Al día siguiente fueron a hablar con el cura de Santa María de la Luz y quedaron con él para celebrar su matrimonio. Cuando volvió, una semana después, con un anillo y un precioso vestido de novia adquiridos en un comercio de La Laguna encontró a los Vázquez desolados, y a Aminata llorando desconsoladamente. Itahisa había desaparecido durante la noche. La habían buscado por los alrededores; Rafael y su hijo mayor habían incluso bajado al acantilado por si acaso estaba allí, pero no había rastro de ella. Él también la buscó. Galopó durante semanas por la costa, preguntó en casas y pueblos, se adentró por el lugar llamado Arenas Negras, tierras oscuras forradas con la lava escupida por el volcán de Trevejo y llegó hasta las estribaciones del Echeide, pero no la encontró.
Ximeno y Amaro lo sacaron de sus cavilaciones al mismo tiempo que el farolero apagaba el farol de la esquina a las once de la noche, las sombras desaparecían de los muros y la oscuridad envolvía la villa por completo. El primero se apresuró a encender unas cuantas velas antes de informarle de que habían seguido a los dos hombretones de González hasta una taberna en la calle de La Pelota. Había resultado tarea fácil entablar conversación con ellos, una invitación a una ronda de vino peleón y las palabras de admiración de Amaro acerca de su altura y sus músculos habían sido suficientes. Menos sencillo fue sacarlos del local borrachos como cubas, rieron al recordar, y llevarlos a trompicones hasta la caballeriza, donde el confidente de Ximeno les presentó a unos arrieros que transportaban bacalao en un carro de mulas hasta la localidad de Laguardia, en tierras alavesas. Los muleros se disponían a salir en aquel momento y aceptaron la «sobrecarga» a cambio de cinco reales de plata por cabeza. Uno de ellos portaba un mosquetón cargado que aseguró disparaba con buen tino, no en vano había pertenecido al cuerpo de miñones de Álava hasta que una mala caída lo había dejado cojo de la pierna derecha, y les aseguró que los dos gigantes llegarían a su destino sin demora. Los habían metido en el carro entre los cuatro y habían empezado a roncar de inmediato. También les quitaron las botas por si acaso se despertaban antes de tiempo.
En la taberna de la posada, cuando ambos todavía podían hablar con coherencia, les habían revelado que su jefe era un rico hacendado del Sur, llegado a Bilbao por asuntos de negocios y personales, sobre todo estos últimos.
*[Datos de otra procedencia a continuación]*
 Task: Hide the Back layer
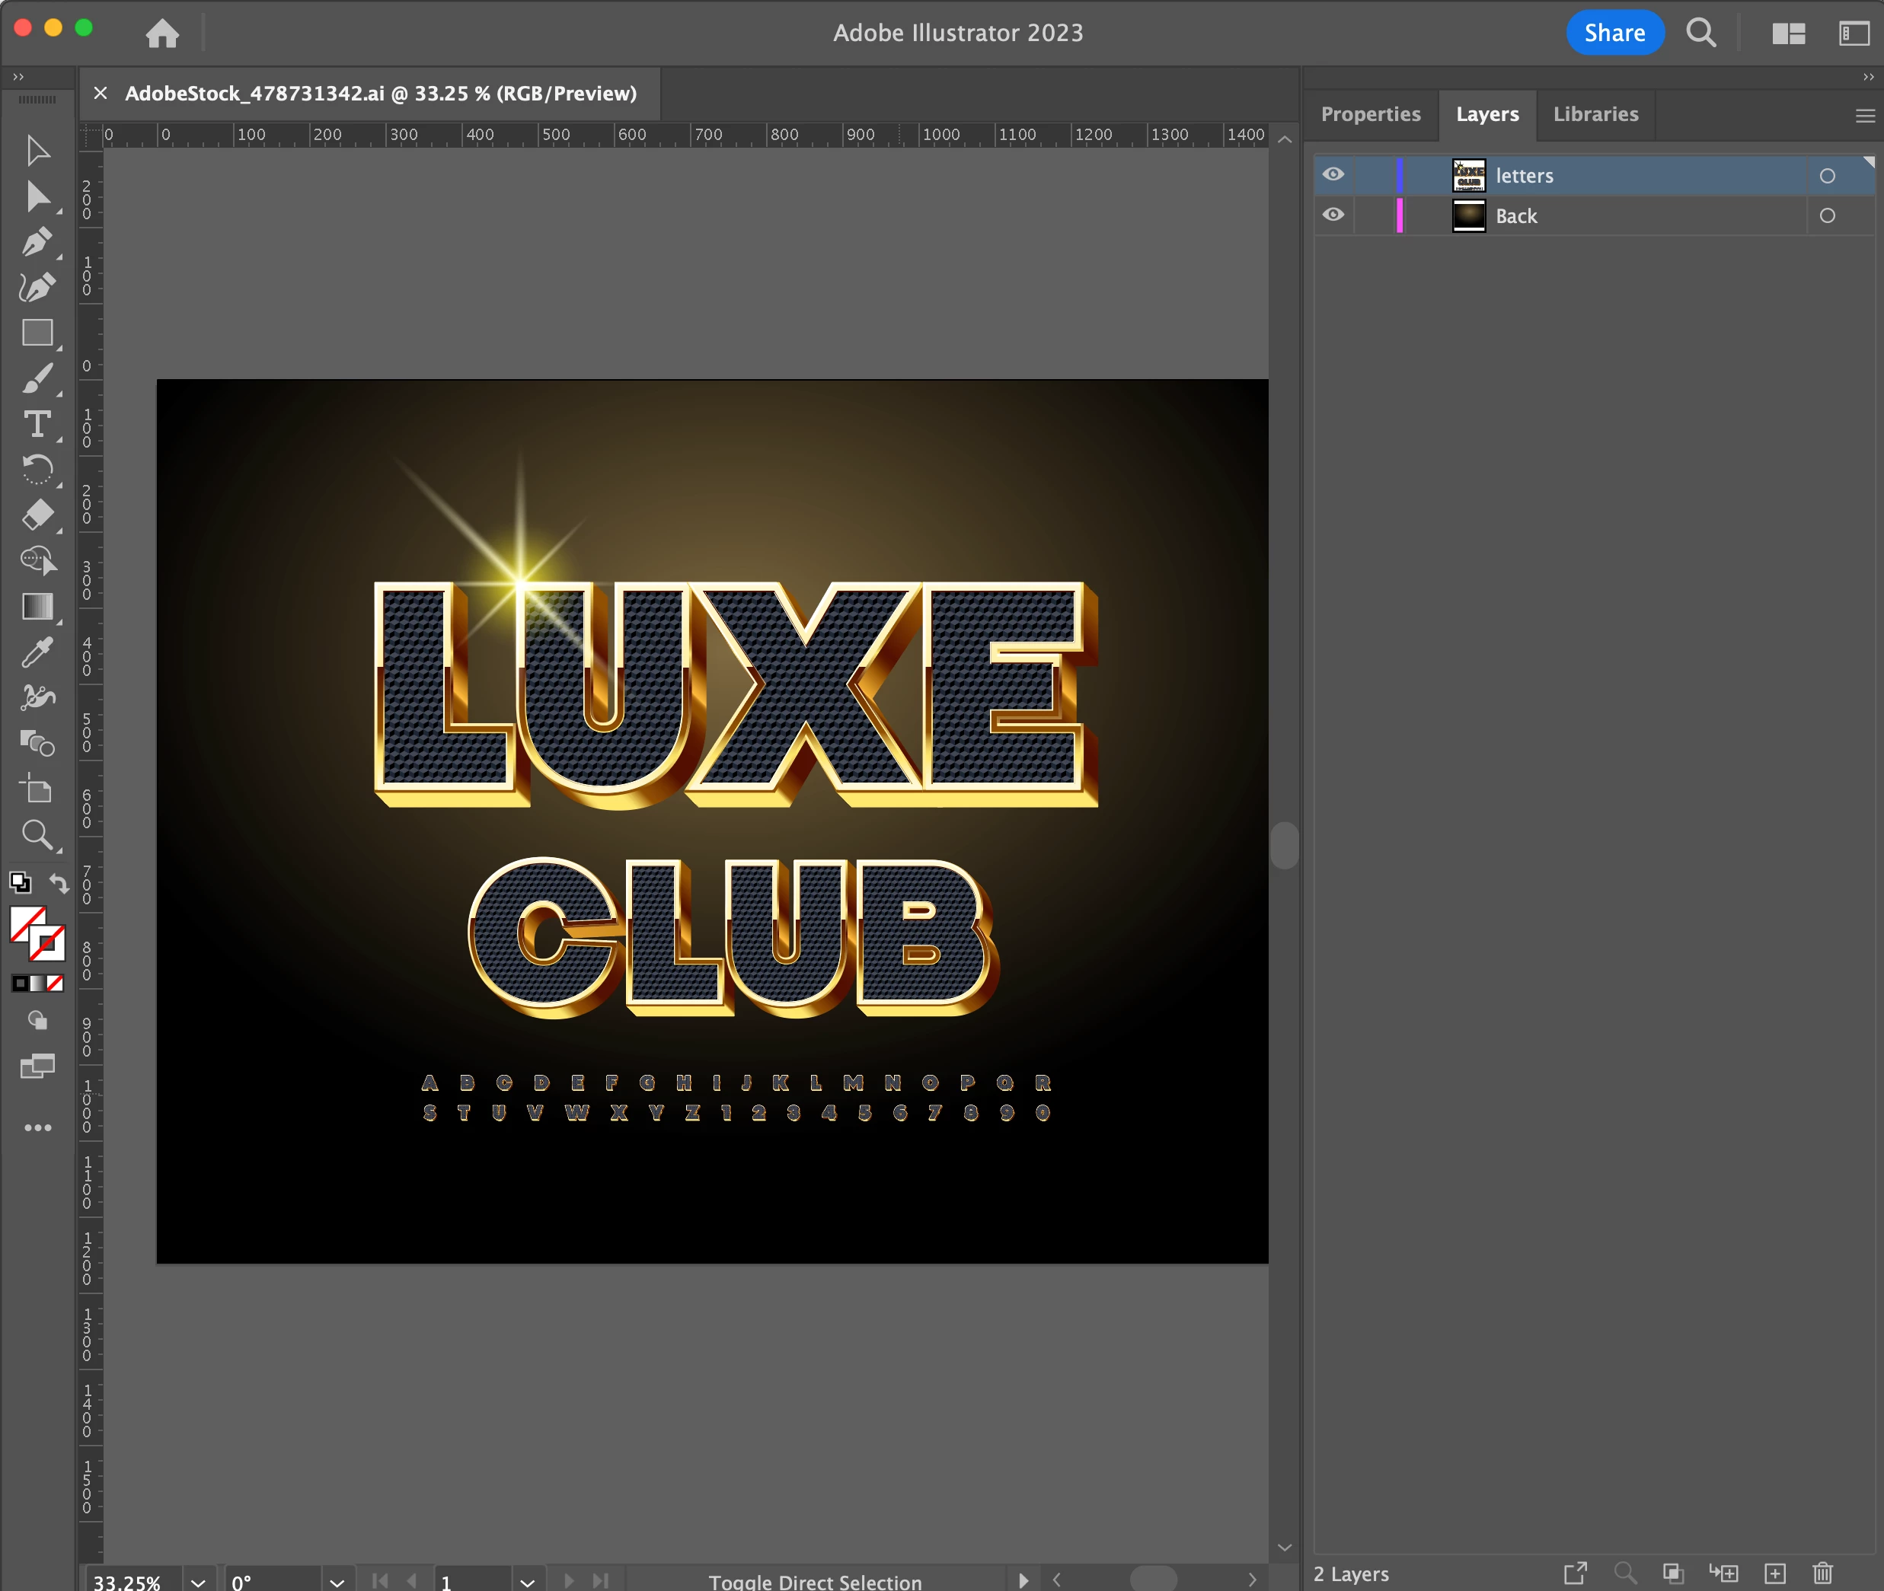tap(1334, 215)
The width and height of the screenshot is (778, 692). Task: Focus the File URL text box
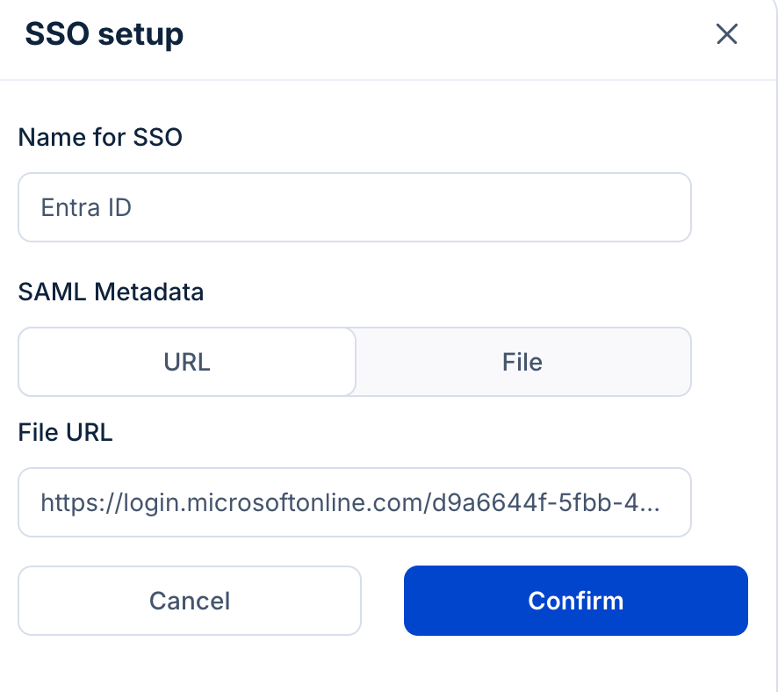(x=354, y=502)
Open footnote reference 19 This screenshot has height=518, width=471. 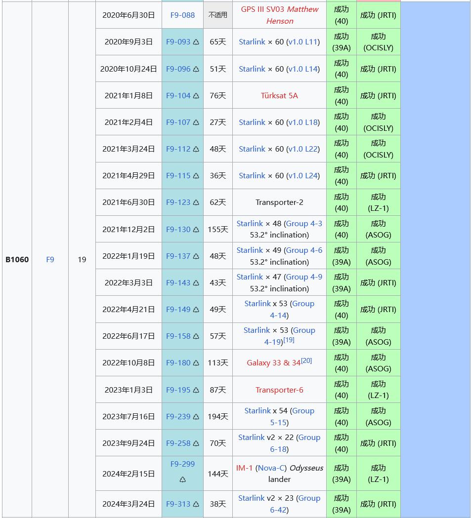[289, 340]
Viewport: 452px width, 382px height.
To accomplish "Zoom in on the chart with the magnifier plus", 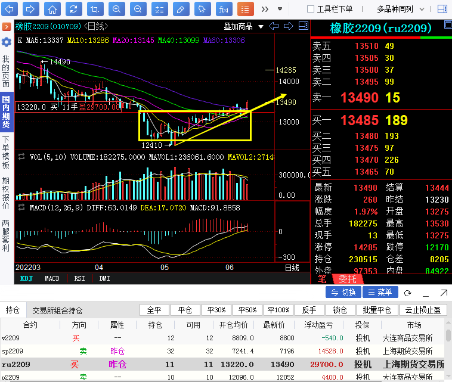I will [x=117, y=9].
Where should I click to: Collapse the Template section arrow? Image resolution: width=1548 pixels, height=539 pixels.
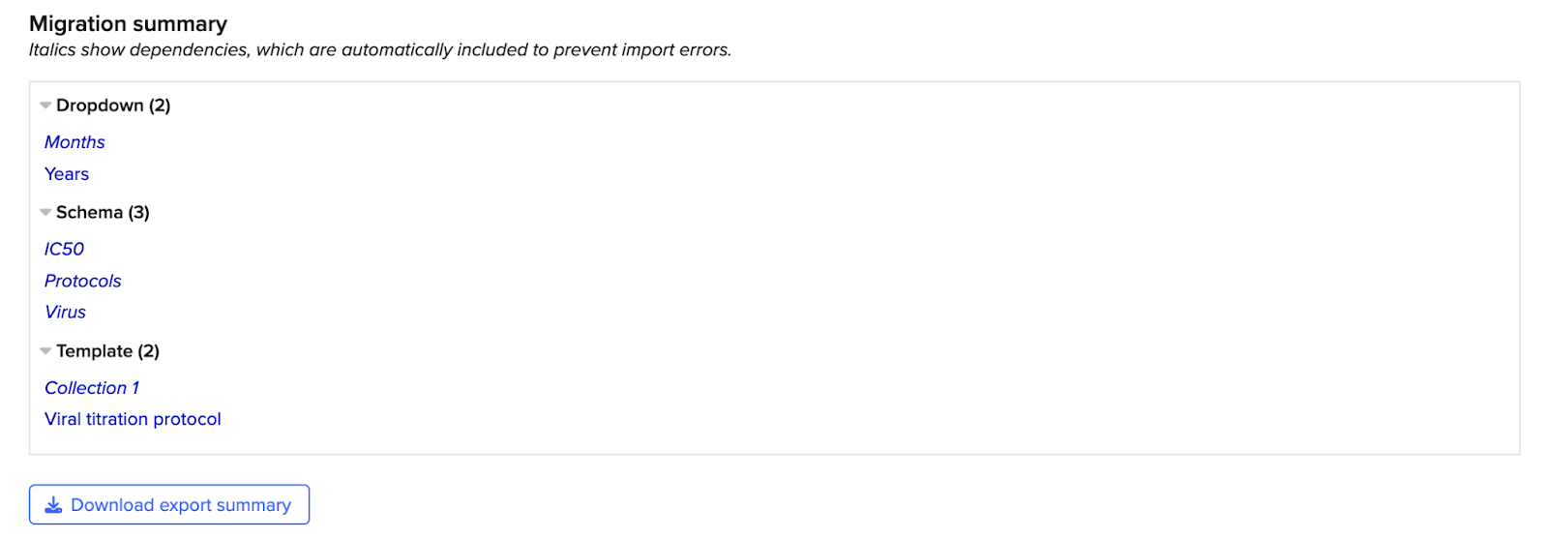[x=45, y=351]
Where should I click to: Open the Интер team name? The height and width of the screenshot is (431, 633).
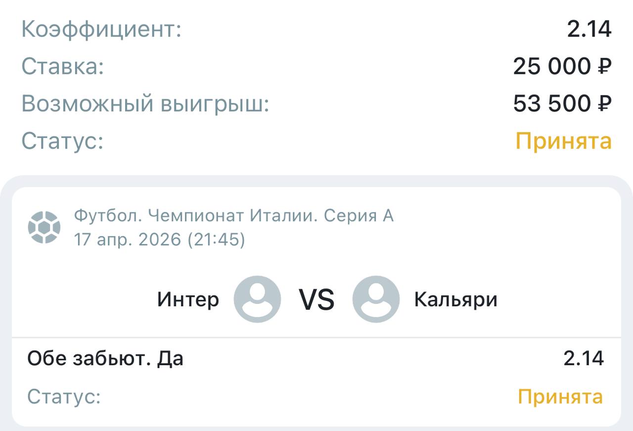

Un mal tipo había raptado a su nieta, afirmaron. Ellos dos habían averiguado dónde se encontraba, pero el hijo de puta debía de haberse enterado porque la niña había desaparecido al ir con la autoridad a buscarla. De todos modos no se saldría con la suya; su jefe tenía intención de secuestrarlo y llevárselo a su tierra para que lo colgaran de un árbol o de donde fuera.
—No se puede permitir que haya por ahí gente robando niños —había dicho uno de ellos.
—Y menos a la nieta de nuestro jefe —había añadido el otro.
Al rato ninguno de los dos era capaz de decir dos palabras seguidas sin hacerse un lío.
—Bien —dijo Julián tras haberlos escuchado—. Va siendo hora de deshacerse de González de manera definitiva.
—Yo me encargo —afirmó Ximeno.
—Y yo —se sumó Amaro—. No podré volver a mi casa hasta que el malparido desaparezca.
—Tranquilos, amigos míos. Ya encontraremos el medio más adecuado.
Acabaron a altas horas de la madrugada, tras comerse el asado que Maridominga había dejado preparado para la cena y dar cuenta de un par de botellas de txakoli, bebida que sorprendió agradablemente al canario.